(Collected data)
= = =
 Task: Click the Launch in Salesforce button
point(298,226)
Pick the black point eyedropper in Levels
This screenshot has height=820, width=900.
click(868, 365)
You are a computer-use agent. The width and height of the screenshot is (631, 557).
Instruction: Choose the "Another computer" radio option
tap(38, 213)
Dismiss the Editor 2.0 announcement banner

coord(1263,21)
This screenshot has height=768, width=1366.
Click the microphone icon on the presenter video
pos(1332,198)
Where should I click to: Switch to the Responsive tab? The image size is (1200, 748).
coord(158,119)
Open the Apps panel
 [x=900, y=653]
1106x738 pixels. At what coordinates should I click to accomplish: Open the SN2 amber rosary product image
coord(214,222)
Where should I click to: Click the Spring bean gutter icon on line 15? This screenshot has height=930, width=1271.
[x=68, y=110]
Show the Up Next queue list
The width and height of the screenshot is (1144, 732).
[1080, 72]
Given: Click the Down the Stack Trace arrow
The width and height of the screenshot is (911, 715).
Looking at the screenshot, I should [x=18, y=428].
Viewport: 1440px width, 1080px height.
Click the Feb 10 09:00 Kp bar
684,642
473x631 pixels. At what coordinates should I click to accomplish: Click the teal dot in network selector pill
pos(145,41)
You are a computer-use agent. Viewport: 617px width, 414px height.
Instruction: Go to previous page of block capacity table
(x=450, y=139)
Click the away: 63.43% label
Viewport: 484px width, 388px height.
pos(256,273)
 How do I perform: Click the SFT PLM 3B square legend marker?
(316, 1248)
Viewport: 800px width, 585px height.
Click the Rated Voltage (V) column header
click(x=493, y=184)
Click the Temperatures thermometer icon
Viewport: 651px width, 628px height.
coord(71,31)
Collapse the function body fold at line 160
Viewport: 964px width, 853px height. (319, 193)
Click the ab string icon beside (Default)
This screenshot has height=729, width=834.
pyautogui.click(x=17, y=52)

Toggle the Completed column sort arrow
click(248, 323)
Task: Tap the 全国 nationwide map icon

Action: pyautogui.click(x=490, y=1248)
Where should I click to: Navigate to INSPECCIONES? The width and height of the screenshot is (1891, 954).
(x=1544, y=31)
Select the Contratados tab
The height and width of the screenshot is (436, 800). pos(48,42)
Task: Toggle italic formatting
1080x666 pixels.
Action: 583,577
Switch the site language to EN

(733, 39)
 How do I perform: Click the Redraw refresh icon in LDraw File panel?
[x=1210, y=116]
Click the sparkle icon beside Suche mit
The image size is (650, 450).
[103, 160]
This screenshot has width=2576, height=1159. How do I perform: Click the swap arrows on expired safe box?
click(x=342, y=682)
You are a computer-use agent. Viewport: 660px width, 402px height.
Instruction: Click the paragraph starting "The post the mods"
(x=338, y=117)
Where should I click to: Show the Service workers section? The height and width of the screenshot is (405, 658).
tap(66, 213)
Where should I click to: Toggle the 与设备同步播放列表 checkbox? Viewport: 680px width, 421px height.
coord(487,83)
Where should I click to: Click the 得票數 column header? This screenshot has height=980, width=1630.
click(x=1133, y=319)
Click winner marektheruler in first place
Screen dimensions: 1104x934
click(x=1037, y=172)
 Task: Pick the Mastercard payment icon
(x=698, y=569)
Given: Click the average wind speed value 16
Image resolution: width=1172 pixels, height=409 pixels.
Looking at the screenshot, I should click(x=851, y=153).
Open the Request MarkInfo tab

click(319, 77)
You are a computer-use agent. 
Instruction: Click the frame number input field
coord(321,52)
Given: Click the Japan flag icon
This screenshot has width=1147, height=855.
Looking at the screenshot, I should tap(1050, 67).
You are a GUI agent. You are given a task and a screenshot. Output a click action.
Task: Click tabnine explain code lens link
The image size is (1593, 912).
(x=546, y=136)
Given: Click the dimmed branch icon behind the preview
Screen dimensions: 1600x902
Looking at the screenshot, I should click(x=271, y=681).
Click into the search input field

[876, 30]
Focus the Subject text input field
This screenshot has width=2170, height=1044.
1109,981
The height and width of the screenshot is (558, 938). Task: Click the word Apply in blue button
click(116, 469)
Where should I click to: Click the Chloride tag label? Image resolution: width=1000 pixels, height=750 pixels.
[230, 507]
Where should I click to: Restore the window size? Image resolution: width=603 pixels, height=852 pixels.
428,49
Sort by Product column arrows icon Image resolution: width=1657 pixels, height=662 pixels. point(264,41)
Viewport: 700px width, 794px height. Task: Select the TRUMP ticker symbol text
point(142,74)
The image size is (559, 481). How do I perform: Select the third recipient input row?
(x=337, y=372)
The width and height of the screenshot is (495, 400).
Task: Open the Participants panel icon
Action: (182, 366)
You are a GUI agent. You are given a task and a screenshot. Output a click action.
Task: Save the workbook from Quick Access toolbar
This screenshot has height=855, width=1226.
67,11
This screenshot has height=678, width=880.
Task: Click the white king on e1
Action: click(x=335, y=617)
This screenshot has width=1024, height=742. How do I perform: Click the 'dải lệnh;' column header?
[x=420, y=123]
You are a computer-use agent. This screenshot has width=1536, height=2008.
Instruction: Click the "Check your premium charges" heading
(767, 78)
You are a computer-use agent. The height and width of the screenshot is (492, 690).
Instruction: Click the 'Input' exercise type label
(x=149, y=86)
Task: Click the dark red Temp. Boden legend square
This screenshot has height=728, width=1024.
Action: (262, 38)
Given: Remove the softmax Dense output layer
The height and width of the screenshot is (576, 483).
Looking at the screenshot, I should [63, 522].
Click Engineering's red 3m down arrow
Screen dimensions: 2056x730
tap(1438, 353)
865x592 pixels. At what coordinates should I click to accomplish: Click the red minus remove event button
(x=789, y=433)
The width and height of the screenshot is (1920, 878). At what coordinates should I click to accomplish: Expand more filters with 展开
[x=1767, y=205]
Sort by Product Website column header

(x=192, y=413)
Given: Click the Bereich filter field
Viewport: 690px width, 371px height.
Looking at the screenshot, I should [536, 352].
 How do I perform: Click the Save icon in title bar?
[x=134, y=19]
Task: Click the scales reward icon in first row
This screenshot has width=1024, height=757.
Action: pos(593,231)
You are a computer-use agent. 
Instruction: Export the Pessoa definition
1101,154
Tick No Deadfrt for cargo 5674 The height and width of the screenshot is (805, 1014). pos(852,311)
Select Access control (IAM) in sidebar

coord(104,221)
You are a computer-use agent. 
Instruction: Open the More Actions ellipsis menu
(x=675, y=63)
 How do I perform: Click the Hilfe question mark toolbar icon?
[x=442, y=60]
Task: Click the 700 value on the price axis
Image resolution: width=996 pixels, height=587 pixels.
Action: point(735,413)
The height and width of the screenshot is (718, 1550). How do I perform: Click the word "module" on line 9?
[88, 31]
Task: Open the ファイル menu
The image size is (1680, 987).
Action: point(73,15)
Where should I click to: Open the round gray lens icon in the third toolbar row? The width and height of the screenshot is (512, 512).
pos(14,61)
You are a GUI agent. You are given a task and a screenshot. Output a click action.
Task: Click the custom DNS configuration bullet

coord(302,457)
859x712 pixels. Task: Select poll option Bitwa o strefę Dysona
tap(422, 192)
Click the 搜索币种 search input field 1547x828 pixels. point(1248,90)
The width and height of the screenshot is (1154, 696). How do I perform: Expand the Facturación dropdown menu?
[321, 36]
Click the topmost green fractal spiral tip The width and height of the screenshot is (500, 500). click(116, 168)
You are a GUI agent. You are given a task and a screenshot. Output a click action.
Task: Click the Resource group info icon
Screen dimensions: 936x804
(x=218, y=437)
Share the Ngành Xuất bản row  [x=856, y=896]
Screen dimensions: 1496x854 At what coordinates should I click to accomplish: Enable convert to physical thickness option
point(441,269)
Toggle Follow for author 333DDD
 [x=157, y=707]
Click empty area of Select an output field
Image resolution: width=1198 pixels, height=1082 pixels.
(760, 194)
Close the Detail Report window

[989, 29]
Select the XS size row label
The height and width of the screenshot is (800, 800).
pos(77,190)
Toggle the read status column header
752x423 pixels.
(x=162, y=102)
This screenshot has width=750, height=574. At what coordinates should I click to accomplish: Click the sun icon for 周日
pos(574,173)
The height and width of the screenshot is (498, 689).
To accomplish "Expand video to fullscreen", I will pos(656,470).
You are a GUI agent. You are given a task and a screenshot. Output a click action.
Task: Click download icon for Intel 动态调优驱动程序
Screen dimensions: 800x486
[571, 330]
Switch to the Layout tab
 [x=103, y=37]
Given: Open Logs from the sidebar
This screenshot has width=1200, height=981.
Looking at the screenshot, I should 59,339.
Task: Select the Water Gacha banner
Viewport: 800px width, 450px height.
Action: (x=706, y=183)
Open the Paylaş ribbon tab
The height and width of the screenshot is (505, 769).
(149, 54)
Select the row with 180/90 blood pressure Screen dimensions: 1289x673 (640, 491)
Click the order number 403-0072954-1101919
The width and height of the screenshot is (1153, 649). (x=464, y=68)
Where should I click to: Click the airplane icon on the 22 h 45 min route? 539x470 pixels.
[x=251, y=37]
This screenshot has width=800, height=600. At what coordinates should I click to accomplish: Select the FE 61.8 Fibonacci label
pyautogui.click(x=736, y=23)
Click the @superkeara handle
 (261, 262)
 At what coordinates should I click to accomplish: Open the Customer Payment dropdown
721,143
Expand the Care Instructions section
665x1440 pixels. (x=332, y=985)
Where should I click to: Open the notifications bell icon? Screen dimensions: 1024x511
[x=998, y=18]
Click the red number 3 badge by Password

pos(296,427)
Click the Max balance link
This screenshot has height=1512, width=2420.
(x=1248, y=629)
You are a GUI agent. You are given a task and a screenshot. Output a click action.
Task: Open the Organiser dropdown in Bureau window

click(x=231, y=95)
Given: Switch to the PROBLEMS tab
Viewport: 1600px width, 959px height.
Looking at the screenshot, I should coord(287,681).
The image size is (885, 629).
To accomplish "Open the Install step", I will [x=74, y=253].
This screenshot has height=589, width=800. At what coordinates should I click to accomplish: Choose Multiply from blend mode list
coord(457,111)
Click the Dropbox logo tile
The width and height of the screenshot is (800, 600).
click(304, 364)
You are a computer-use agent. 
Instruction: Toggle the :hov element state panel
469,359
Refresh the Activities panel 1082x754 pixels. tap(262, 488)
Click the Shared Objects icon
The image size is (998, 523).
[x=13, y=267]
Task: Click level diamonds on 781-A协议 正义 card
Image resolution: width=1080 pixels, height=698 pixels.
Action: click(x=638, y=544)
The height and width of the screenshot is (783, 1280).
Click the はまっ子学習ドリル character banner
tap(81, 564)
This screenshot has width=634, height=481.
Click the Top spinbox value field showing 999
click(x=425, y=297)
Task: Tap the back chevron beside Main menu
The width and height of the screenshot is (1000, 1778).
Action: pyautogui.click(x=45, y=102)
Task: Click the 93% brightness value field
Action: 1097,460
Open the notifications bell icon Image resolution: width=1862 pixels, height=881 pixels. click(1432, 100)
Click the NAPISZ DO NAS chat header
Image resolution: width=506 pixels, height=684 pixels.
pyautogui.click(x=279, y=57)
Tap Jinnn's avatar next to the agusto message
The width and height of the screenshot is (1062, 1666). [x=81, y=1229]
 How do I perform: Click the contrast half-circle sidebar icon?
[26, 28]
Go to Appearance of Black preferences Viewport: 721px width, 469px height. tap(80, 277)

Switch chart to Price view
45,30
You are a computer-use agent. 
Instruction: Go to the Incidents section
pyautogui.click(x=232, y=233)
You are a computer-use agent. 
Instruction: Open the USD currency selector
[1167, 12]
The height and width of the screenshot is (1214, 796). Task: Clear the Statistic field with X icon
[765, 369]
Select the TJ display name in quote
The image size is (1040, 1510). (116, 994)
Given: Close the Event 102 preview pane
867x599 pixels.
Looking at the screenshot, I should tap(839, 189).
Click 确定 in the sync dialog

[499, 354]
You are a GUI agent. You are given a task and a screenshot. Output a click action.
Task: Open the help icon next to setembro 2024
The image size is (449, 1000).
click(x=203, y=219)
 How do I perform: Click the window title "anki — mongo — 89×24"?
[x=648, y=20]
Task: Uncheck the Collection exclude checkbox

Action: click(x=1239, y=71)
= = =
▸ EXERCISE INSTRUCTIONS
Using the records above, find and show each line with the string "link".

▸ ANSWER BOX
Task: Click tabnine explain code lens link
Click the Max balance link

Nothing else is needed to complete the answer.